In this entry, I will mention root causes, which have to be blamed in premature damages of the NOx sensor and also different ways to prolong the lifespan of the NOx sensor.
This entry applies both to the OEM sensor and NOXEM. NOXEM also uses the oxygen probe to measure the parameters of the exhaust. Yes, the probe, used in NOXEM, is more sturdy and more long-living than the probe of the OEM sensor, but it also has its strength limits.
What damages the sensor and how to avoid it:
1. Water. How does the water get in the exhaust? In the exhaust, the air moisture is condensed. The water is also a sideproduct of the work of the CO catalytic converters. How to prolong the lifespan of the sensor? Regularly drive for longer distances for the exhaust to get warm-up thoroughly and the excess water is discharged. Short drives – the fastest way how to damage the NOx sensor.
2. Fuel. If any of the injectors is leaking, unburned fuel gets in the exhaust and gets ignited at some moment. If any of the cylinders are misfiring, also the oxygen gets in the exhaust. Fuel and oxygen – a perfect combination for burning or even exploding. How to prolong the lifespan of the sensor? If you observe a permanent vibration (typically) during cold start and after it, shivering of the engine on the go, if EML (Check engine) lights up – solve the problems immediately! Leaking injectors and misfiring cylinders will damage the NOx sensor and also can damage other Lambda probes and CO catalytic converters! The longer you will postpone the repair, the more expensive it will get!
3. Mechanical damage. If any piece of rock or any other foreign body hits the probe or the exhaust, it can damage the NOx sensor. The measuring element of the sensor is a very thin and fragile ceramic plate – blow to the body of the sensor is deadly for it. It is very hard to avoid such damages, if only – drive very carefully on the gravel road and across the larger (higher) barriers.

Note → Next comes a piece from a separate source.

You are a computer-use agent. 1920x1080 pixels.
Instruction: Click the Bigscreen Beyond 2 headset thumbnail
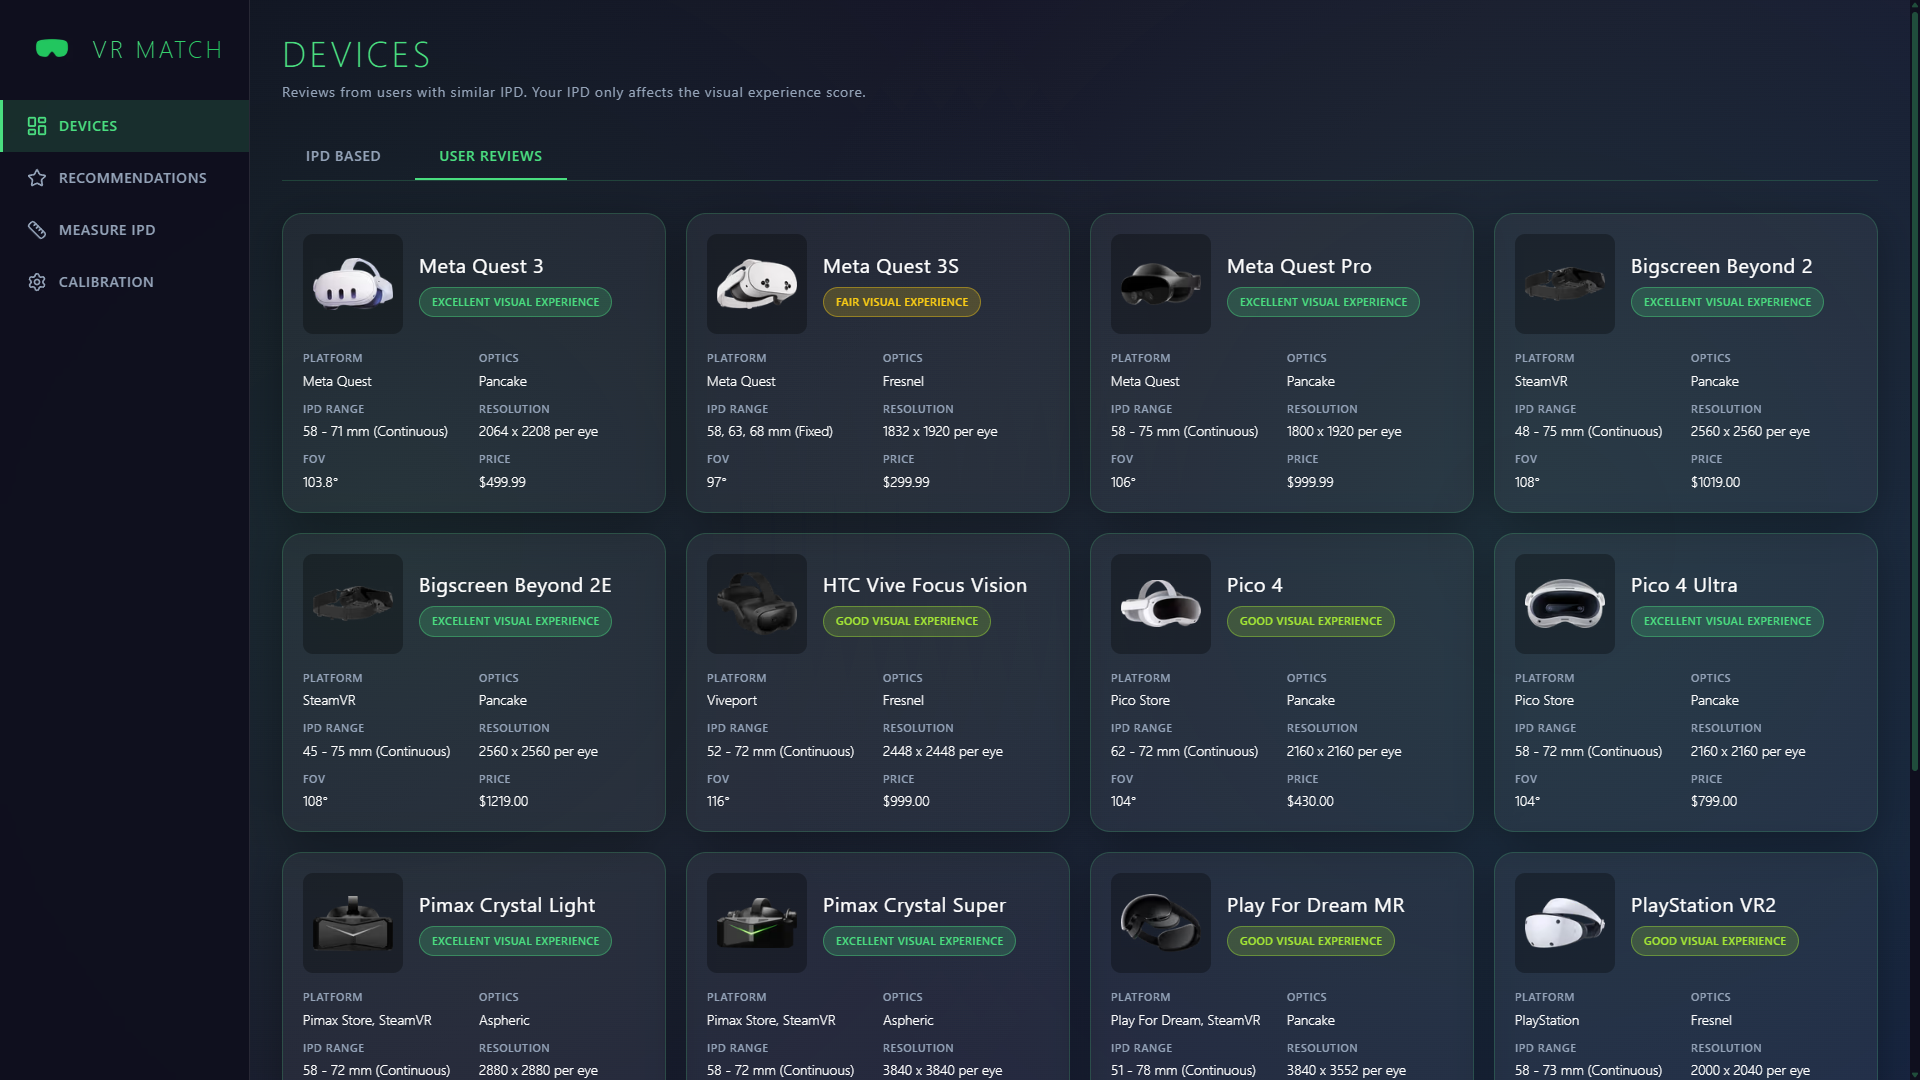[1564, 284]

4. Different additives for “improving” the performance of the engine. Anything, that is intended to clean cylinders and valves, improve the compression, reducing the exhaust gasses, increase the power, etc. All these additives can (and very often it happens) permanently damages Lambda probes, CO catalytic converters and also can be a cause of leaking of the injectors. Solution – not under any circumstances use any of “improving” additives!

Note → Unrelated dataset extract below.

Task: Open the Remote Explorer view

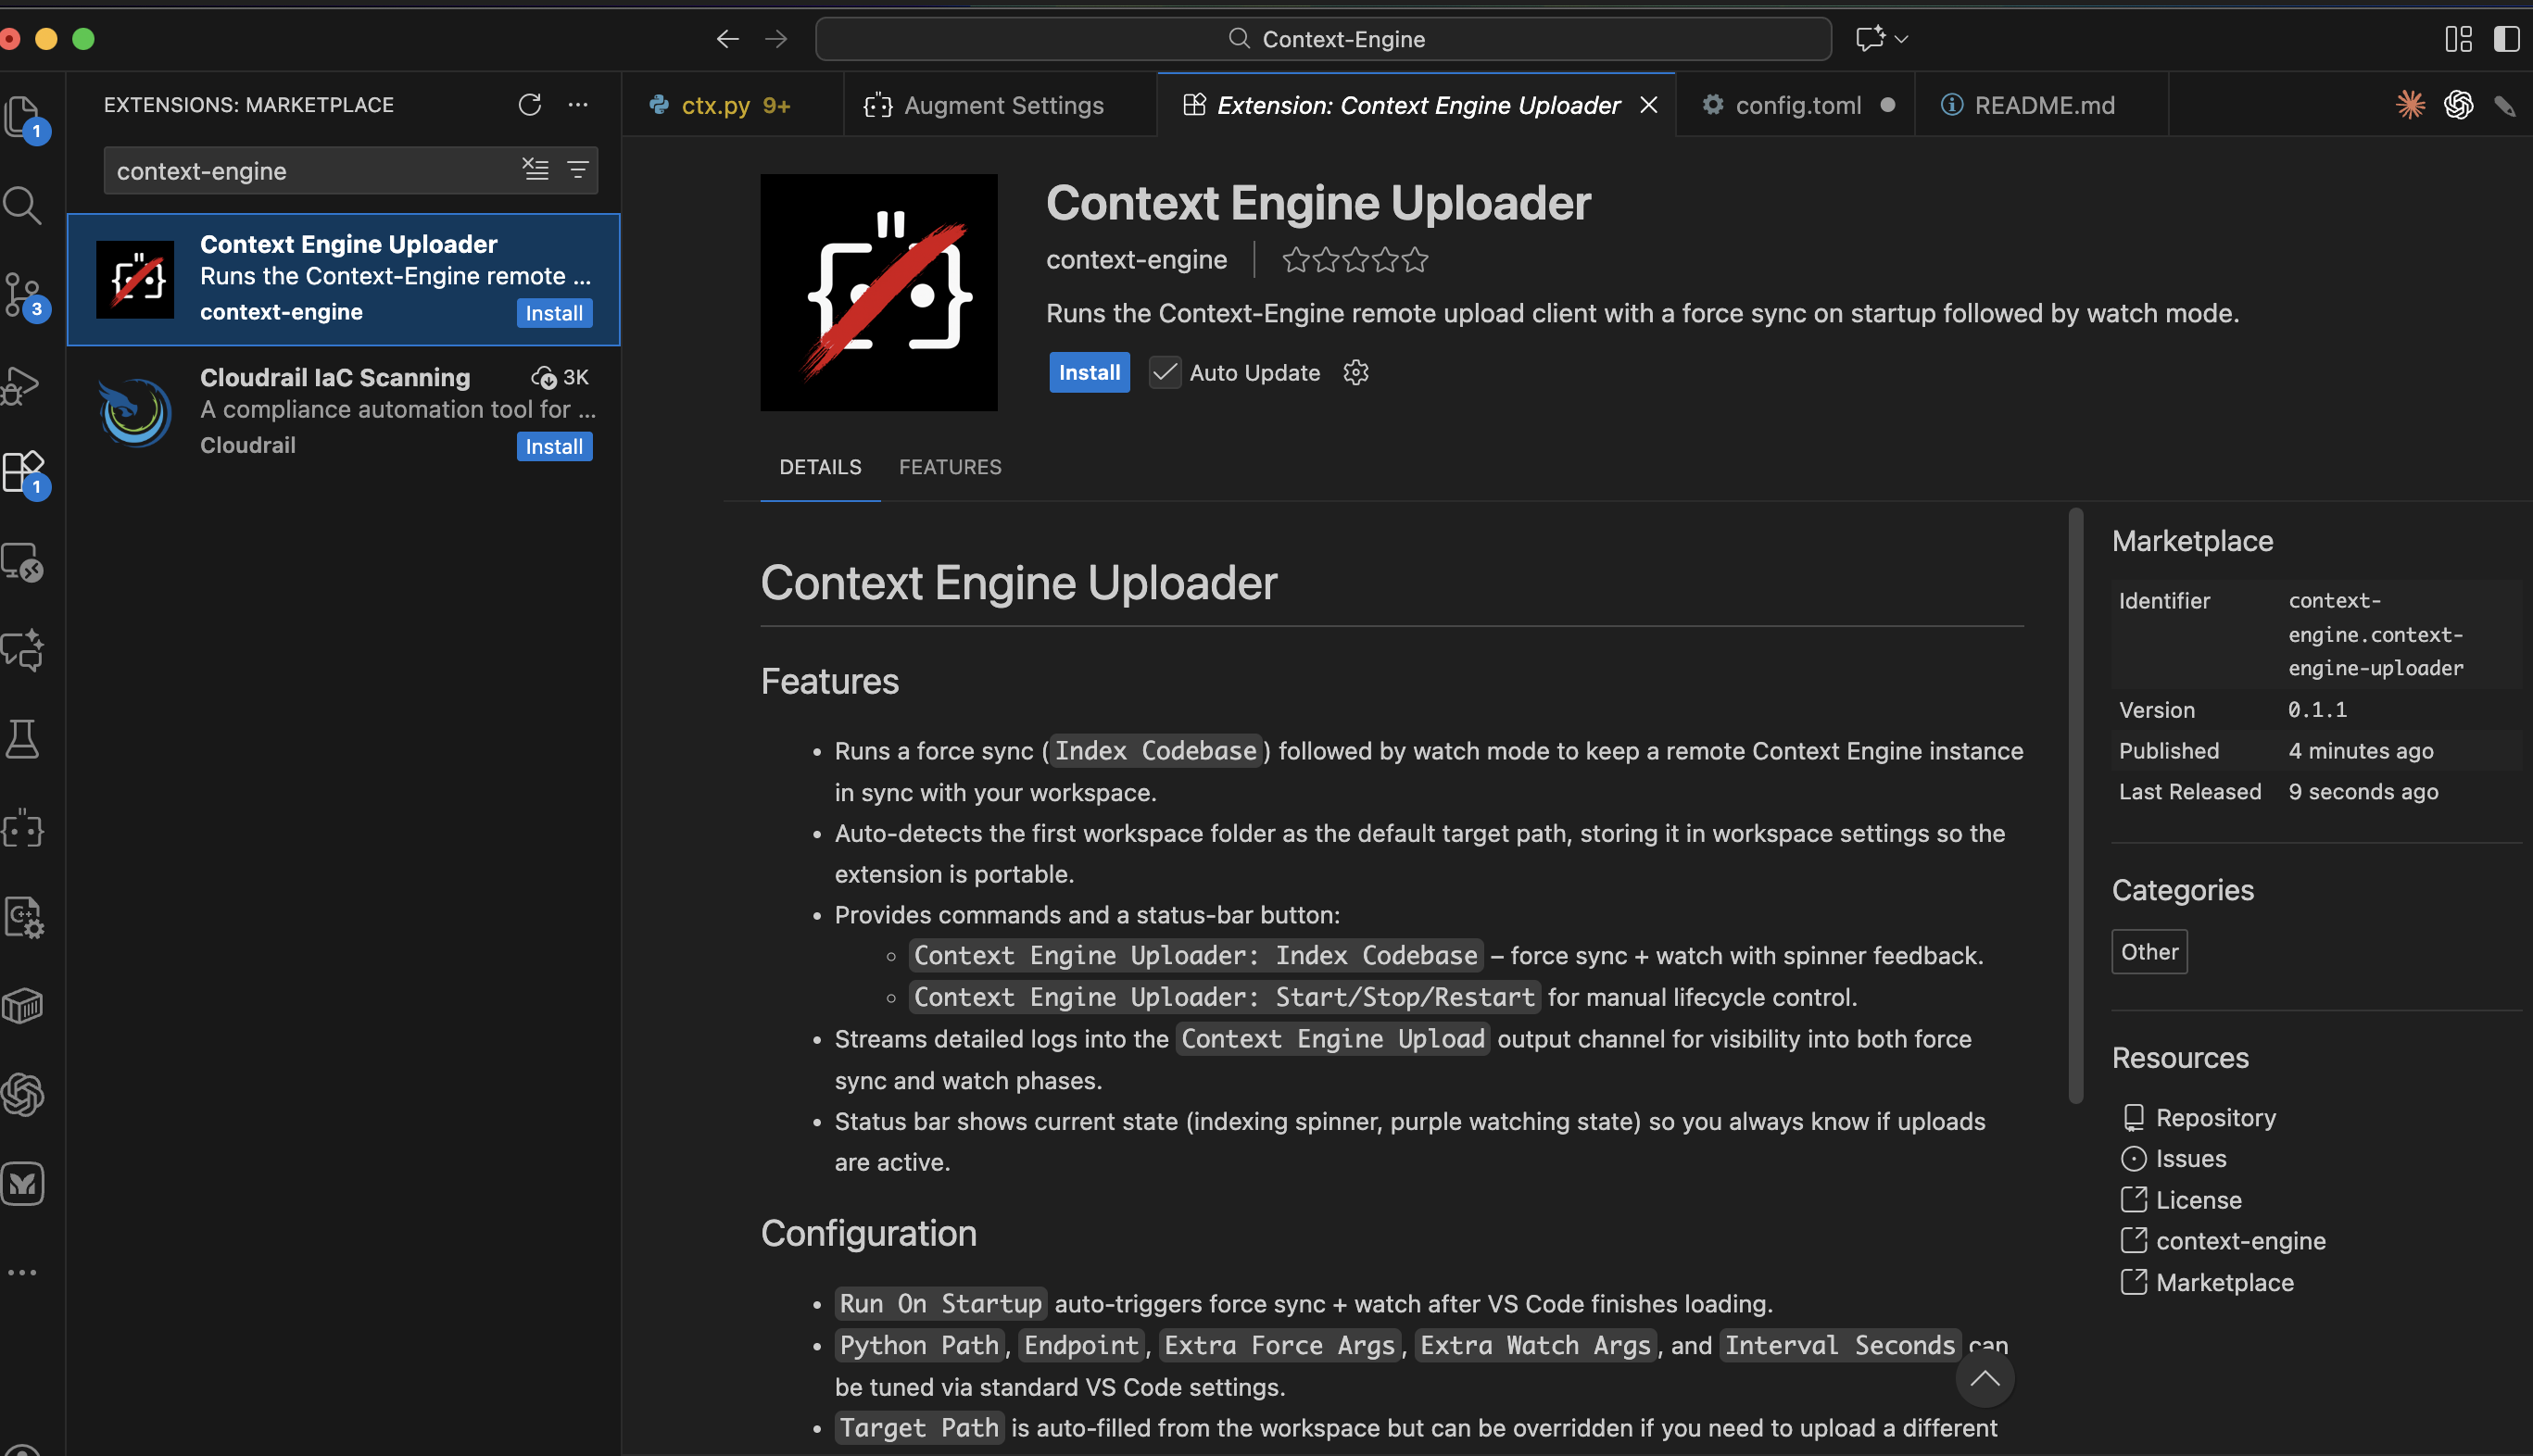Action: tap(24, 562)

5. Increased oil consumption. If the engine has increased oil consumption, burned oil settles in the exhaust – in CO catalytic converters and Lambda probes – and damages these elements. Solution? Avert the reason for oil consumption. For the engines with a normal mileage reason for the increased oil consumption – defects of the crankcase ventilation.
6. Other reasons for incorrect fuel mixture. If the fuel mixture is enriched, the fuel gets in the exhaust, burns there and the soot is formed. The sooth “sticks” the probe of the NOx sensor – it can not feel the content of the exhaust gasses anymore. Suggestion – regularly check the N43/N53 series engines with a knowledgeable specialist (or perform the Online diagnostics with Bimmerprofs) to make sure, that all systems of the engine work as they are supposed to. Incorrect fuel mixture damages also the CO catalytic converters – all problems of the engine should be repaired as soon as possible.
7. Thermal shock. This can happen if you drive into a deeper puddle or snow-drift. Near the NOx sensor, the exhaust is hundreds of oC hot (or even more when driving aggressively, or if the DME is desulphating the NOx catalytic converter). If water reaches the exhaust, its temperature drops sharply. Rapid temperature changes also can damage the NOx sensor.